CATALONIA’S LEGITIMATE RIGHT TO DECIDE

  1. The evolution of the negotiating process between the Catalan and Spanish governments since the re-establishment of democracy in 1977 through time is marked by key moments of a deteriorating political relationship where the Spanish government has gradually renounced the accommodation of Catalan territorial demands.
  2. The upsurge in territorial demands towards political independence was put on the political agenda by organized Catalan civil society immediately after the passing of the Constitutional Tribunal ruling in 2010. Additionally, there has been a clear shift in popular territorial preferences, moving from preferences asking for the maintenance of the current “status quo” to demands of “political independence,” irrespective of people’s age.
  3. Catalan popular demand for a referendum on political independence has been largely justified by the democratic “Right to Decide”, which has evolved from the more traditional and long-standing legal framework to the “national right to self-determination”. In other words, demands for political independence have been legitimized by a democratic principle invested in the Catalan people, reinforced by the repeated denial to accommodate Catalonia’s demands by the Spanish government.
  4. From an international law perspective, it appears clearly that there is no international legal prohibition barring a sub-state entity from deciding its political destiny by assessing the will of its people. Both case law and state practice support this conclusion. State practice demonstrates that numerous geographically diverse sub-state entities have expressed the will of their people regarding independence. The practice occurs both with and without the consent of the national state. Many sub-state entities have achieved independence after assessing the political will of their people. EU member states have recognized many former sub-state entities that assessed their people’s political will and decided to pursue independence.
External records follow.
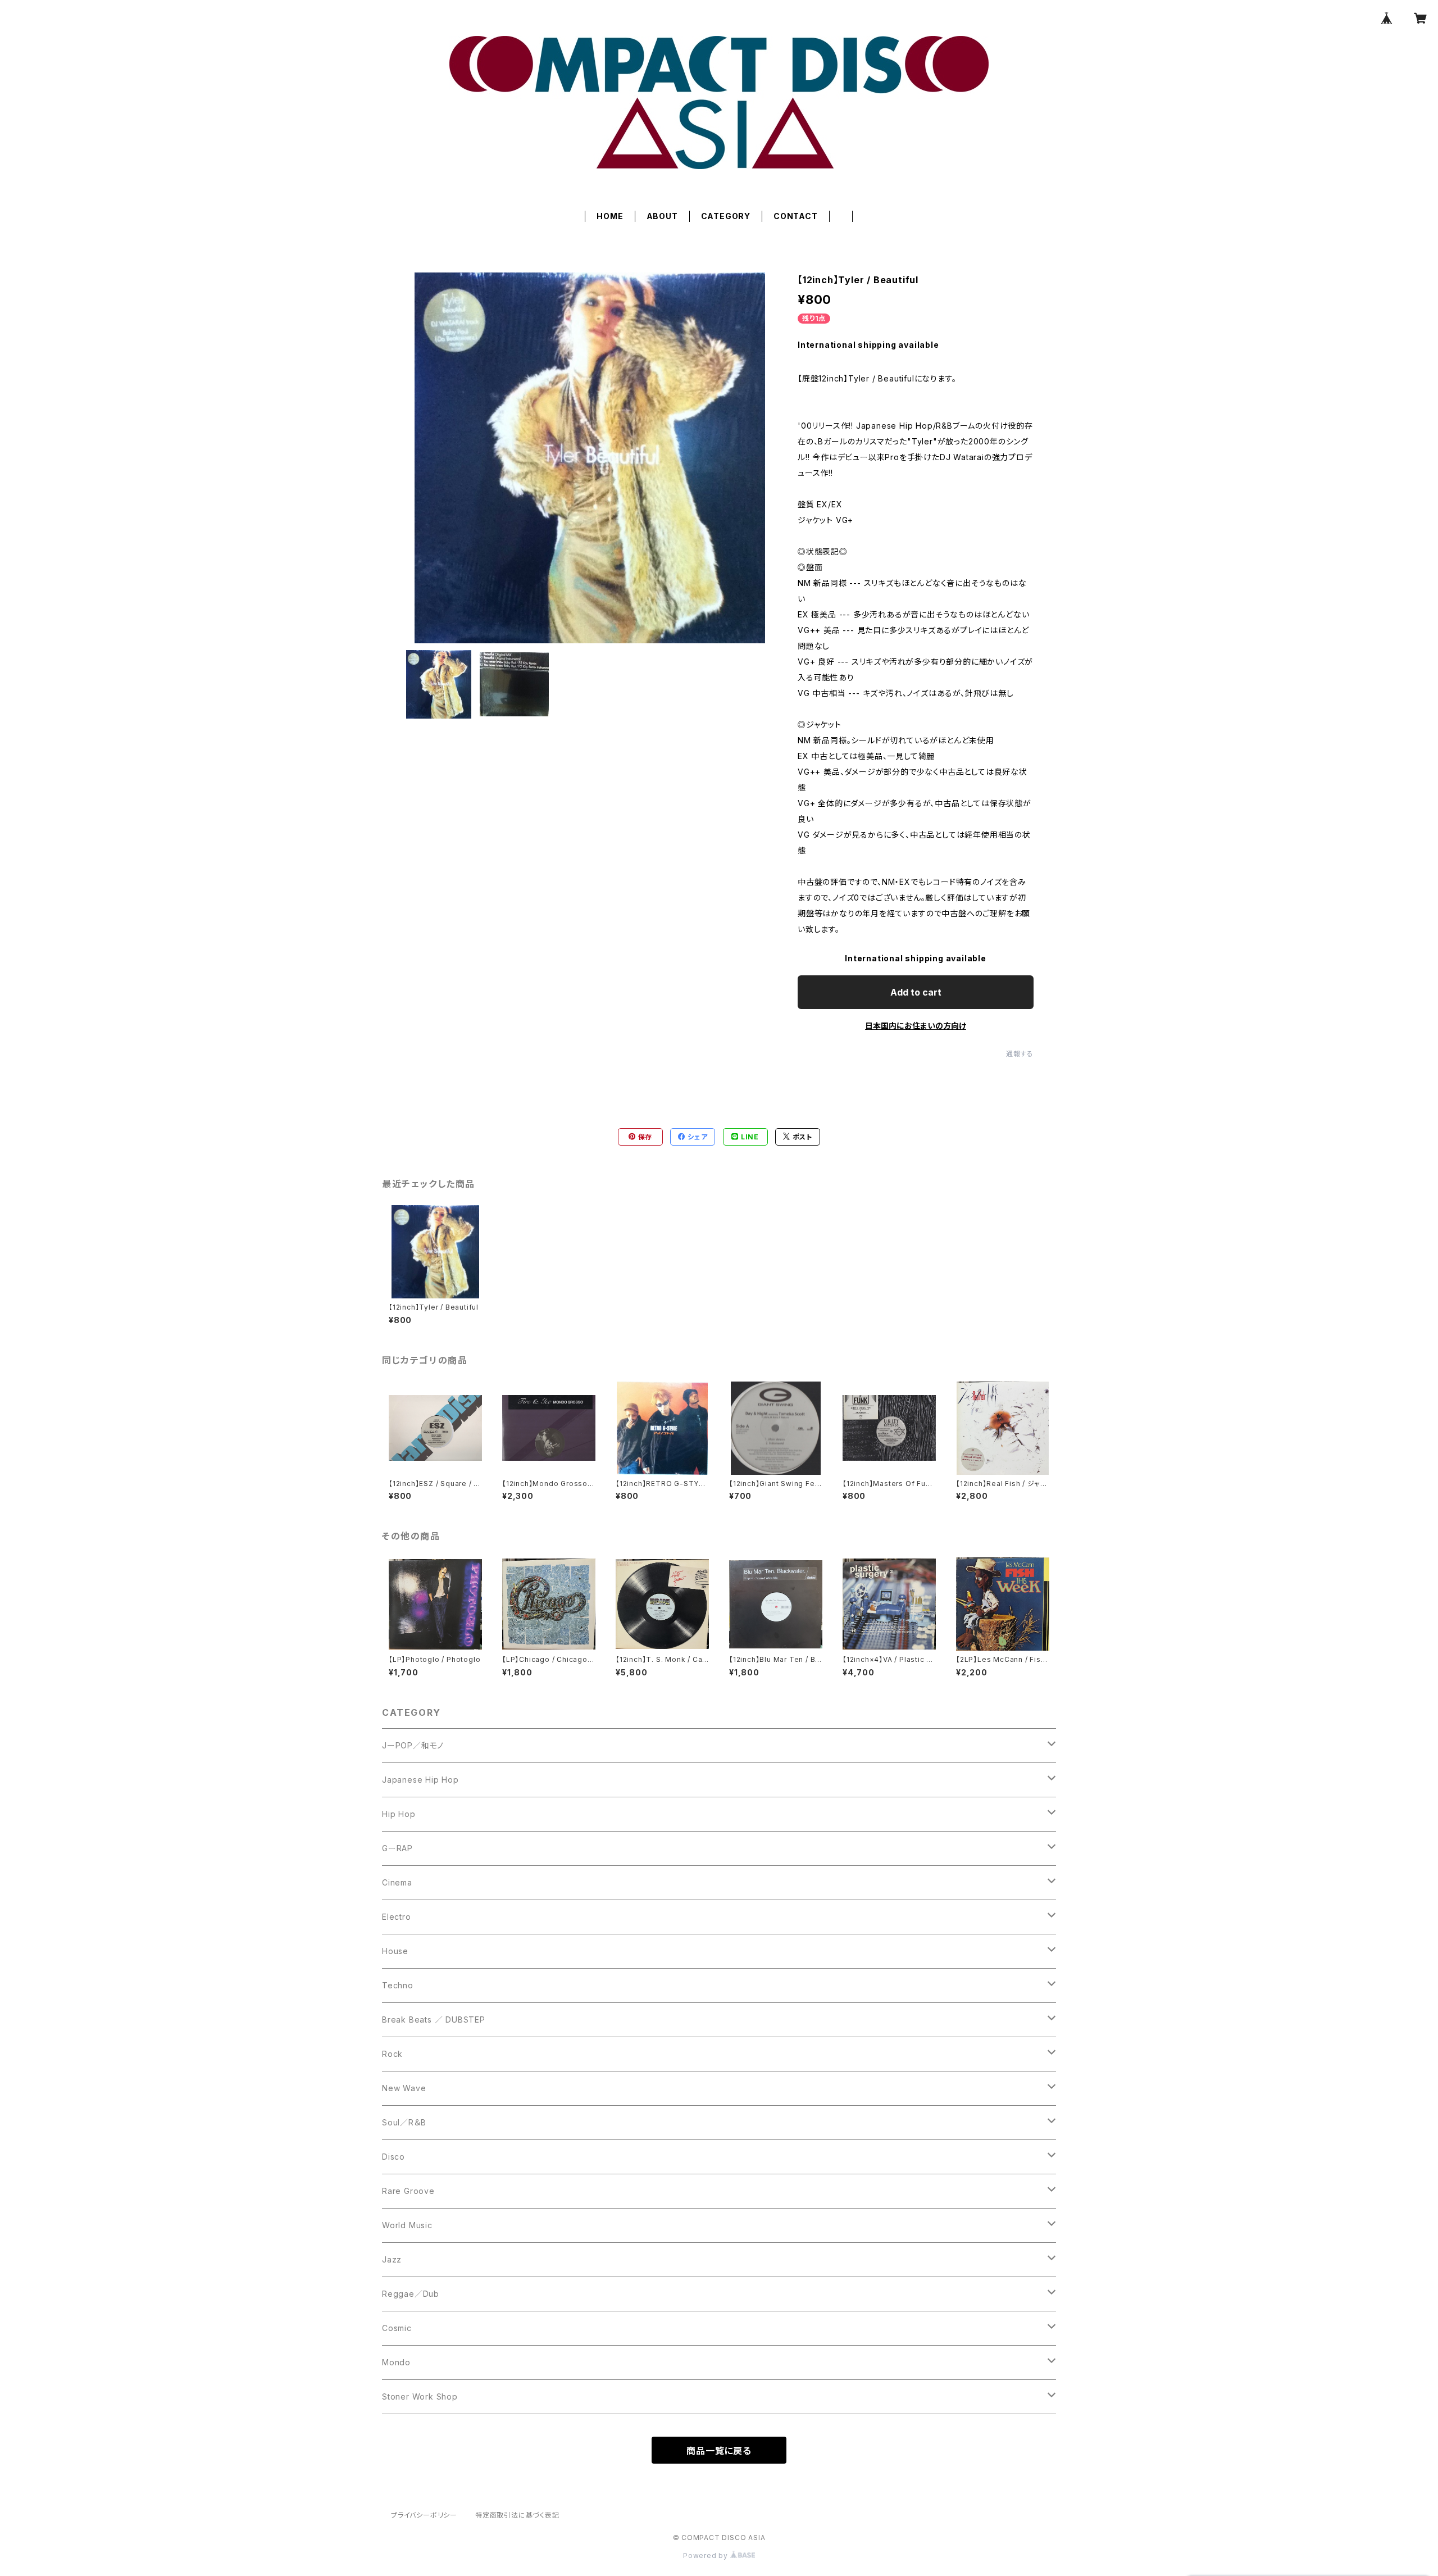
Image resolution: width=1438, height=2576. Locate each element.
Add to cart (915, 992)
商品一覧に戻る (719, 2450)
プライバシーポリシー (424, 2515)
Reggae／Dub (410, 2293)
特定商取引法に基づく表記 (517, 2515)
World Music (407, 2225)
  5. As regards European Law, in the absence of specific Treaty provision on the right of Self-determination for a European people without a State in the territory of the EU, EU law does not forbid the exercise of its Right to Decide for a European people within the EU. There are even numerous Treaty provisions that indicate that if such Right were to be exercised, EU and its member States would react positively to a new European State candidacy to join the EU. Recent and consistent practice clearly points that way. Further, both as a collectively exercised human right and as a fundamental norm of international Law, EU recognizes the Right to Decide.
  6. As regard the constitutionality of the claim for the Right to Decide, it is necessary from an empirical viewpoint, and fruitful from a normative one, to give up the quest for a supreme constitutional interpreter. What is crucial in a constitutional state that is faithful to the ambitions of constitutionalism is the ongoing dialogue about, and engagement with, constitutional values and principles. Only this will make the constitution a living document, infused by the competing interpretations of values and principles that, by their very nature, admit various readings and conceptions. The quest for the final word is useless, illusory and possibly lethal from the political viewpoint of a healthy deliberative community.
  7. In that respect, the debate is much more open than what one might think at first sight by examining too rapidly the basic features of contemporary constitutionalism, especially as it is illustrated by the Spanish constitutional system. Far from being disruptive of the constitutional project that was adopted in 1978, the Catalan claim to the Right to Decide on its political future precisely testifies to a genuine commitment to the ongoing constitutional dialogue that is legitimate in an open society. That is why simply dismissing this claim as “unconstitutional” cannot be an attitude that lives up to the high standard of political morality that is imposed by the ideal of constitutionalism.
  8. Democratic legitimacy at Catalan and Spanish levels may both be legitimate, even though the principle of external preference limits the capacity of Spain to permanently oppose the democratic choice of Catalonia. However, when conflicting political legitimacies compete, there is a duty for democratic authorities to negotiate. This is confirmed by the observation of international practice that in almost all instances, the sub-state entity and national state negotiate the contours of the assessment of political will. Further, in a genuine liberal democracy, rule of law may not trump democratic legitimacy, nor the other way around; therefore, in a modern democratic State, rule of law and democratic legitimacy need to be reconciled and cannot in the long term remain opposed. In the context of a vote of self-determination, as was the case in Catalonia, the national framework was inevitably inappropriate because the existing democratic processes to address the issue did not allow for a solution or a process to emerge. Since the Spanish national Authorities denied the right to Catalonia to negotiate its Right to Decide within the Spanish political framework, then the only path left for Catalonia’s Authorities was the call for a self-determination referendum.
  9. Thus, whatever the conflicting claims of legitimacy put forward by the political actors, international practice and transconstitutional jurisprudence show that successful self-determination processes always rely at some point on a negotiation procedure.